Single by Celine Dion

from the album Incognito
- Language: French
- B-side: "Ne partez pas sans moi"
- Released: October 1988
- Studio: Endel-The Synth (Montreal); Ultra-Son (Montreal);
- Genre: Pop
- Length: 4:23
- Label: CBS
- Songwriters: Eddy Marnay; Steven Tracey;
- Producer: Aldo Nova

Celine Dion singles chronology
| "Jours de fièvre" (1988) | "D'abord, c'est quoi l'amour" (1988) | "Can't Live with You, Can't Live Without You" (1989) |

Audio
- "D'abord, c'est quoi l'amour" on YouTube

= D'abord, c'est quoi l'amour =

"D'abord, c'est quoi l'amour" (lit. 'First, what is love') is the sixth single from Celine Dion's album Incognito.

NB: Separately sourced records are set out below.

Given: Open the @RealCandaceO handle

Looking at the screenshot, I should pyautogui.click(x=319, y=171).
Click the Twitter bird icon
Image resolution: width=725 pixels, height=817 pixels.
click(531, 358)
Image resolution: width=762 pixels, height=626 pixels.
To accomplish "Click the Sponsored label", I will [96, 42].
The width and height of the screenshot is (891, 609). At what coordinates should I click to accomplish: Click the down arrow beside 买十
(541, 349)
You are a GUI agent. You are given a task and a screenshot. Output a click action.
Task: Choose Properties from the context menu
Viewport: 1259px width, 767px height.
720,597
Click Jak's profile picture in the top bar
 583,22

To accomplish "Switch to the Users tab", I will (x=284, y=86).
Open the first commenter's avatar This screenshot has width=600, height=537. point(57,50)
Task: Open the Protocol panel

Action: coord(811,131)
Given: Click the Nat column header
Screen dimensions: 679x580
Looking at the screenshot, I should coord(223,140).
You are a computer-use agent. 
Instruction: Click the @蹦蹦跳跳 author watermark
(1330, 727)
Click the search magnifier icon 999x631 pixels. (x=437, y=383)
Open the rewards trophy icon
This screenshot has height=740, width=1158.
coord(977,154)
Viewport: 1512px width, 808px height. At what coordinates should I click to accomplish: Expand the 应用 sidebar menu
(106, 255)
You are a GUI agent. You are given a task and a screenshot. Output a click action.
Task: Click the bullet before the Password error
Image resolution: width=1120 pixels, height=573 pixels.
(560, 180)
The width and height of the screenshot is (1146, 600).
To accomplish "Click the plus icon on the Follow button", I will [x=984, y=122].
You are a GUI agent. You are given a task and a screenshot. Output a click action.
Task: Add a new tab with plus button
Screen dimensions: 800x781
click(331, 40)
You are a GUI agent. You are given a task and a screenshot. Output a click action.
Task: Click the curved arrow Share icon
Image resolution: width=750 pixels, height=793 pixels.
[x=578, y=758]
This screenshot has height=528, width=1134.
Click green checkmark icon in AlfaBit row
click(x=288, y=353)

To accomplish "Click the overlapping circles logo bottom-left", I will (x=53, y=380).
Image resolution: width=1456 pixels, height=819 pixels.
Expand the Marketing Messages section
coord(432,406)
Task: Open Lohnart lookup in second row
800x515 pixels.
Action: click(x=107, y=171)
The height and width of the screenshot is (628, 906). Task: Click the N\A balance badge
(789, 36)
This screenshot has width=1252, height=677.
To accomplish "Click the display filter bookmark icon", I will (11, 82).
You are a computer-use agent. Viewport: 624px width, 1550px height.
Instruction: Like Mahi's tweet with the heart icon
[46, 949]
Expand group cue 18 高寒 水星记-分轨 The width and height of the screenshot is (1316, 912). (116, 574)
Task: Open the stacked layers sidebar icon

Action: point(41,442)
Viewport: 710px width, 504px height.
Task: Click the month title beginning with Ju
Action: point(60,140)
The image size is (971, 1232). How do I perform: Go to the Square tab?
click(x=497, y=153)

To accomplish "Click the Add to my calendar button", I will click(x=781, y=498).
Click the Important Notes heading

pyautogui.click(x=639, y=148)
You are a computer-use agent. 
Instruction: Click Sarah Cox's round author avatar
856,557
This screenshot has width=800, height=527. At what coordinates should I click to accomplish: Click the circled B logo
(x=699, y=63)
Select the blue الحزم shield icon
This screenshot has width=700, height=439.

It was released in October 1988 in Quebec, Canada.

"D'abord, c'est quoi l'amour" topped the Quebec chart for two weeks. It entered the chart on 17 October 1988 and remained for 24 weeks. The B-side of the single included the 1988 Eurovision Song Contest winner "Ne partez pas sans moi", which had not been previously released in Canada.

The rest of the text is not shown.